The latest quarterly survey of business conditions for manufacturers from Statistics Canada betrays the possible downside risk facing the economy says BMO Nesbitt Burns.

BMO Nesbitt Burns observes that the survey showed no improvement in third quarter expectations, as firms noted a renewed drop in orders and still see inventories as “too high”.

“Converted to a NAPM-style measure, the index fell to 38.8 in Q3 from 40.2 in Q2. While there is no formal consensus on this number, the result is weaker than anticipated — anything below 50 says activity is declining, and Q3 was only slightly above the cycle low of 38.7 reached in Q1, which is flirting with recession terrain.”
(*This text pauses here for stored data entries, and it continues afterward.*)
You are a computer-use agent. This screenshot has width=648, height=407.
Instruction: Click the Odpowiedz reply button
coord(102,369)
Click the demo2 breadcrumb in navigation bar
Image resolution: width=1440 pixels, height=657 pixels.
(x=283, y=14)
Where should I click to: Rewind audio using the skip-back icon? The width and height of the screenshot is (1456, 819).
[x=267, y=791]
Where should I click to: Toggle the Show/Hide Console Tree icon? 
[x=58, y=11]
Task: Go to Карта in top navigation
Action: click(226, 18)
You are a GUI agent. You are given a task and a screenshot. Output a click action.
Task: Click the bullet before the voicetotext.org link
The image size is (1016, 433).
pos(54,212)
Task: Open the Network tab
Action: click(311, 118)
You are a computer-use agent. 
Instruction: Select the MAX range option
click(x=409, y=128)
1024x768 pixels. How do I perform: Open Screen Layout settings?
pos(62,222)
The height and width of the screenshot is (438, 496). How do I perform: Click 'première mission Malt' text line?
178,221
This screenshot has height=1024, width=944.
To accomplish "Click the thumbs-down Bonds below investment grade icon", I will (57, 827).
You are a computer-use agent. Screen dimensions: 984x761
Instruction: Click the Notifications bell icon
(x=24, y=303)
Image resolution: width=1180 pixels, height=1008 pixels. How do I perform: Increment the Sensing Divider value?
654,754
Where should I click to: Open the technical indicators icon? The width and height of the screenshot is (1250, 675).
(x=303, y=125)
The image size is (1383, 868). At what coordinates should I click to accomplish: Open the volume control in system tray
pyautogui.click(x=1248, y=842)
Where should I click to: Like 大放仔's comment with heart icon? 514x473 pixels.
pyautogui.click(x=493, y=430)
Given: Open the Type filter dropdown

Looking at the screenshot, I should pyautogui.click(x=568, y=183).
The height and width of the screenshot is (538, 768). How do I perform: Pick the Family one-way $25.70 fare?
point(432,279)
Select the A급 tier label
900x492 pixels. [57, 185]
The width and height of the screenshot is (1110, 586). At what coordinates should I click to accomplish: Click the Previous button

BMO Nesbitt Burns says that in the past 15 years, there have been only four quarters below 38, and all of them were during the 1990/1991 downturn. “The Q3 pullback broadly mirrors the U.S. NAPM, which fell again in July after reviving from Q1 lows,” it says.

“The production component of the Canadian index managed to improve for the second straight quarter in Q3, rising to 45.0 from 43.5. Employment also edged up to 46.5, although it remains a bit below the key 50 level, suggesting factory employment will remain soft. However, new orders fell heavily to its lowest level in a decade. As well, inventories deteriorated sharply, as the majority of firms complained that stock levels were still too high.”

“Canadian manufacturers are not seeing any signs of improvement in the outlook, no doubt undercut by the deepening slide in U.S. industrial activity. Despite the Bank of Canada’s happy talk yesterday on the economic outlook, this report highlights the downside risks still facing the economy over the second half of the year,” BMO Nesbitt Burns concludes.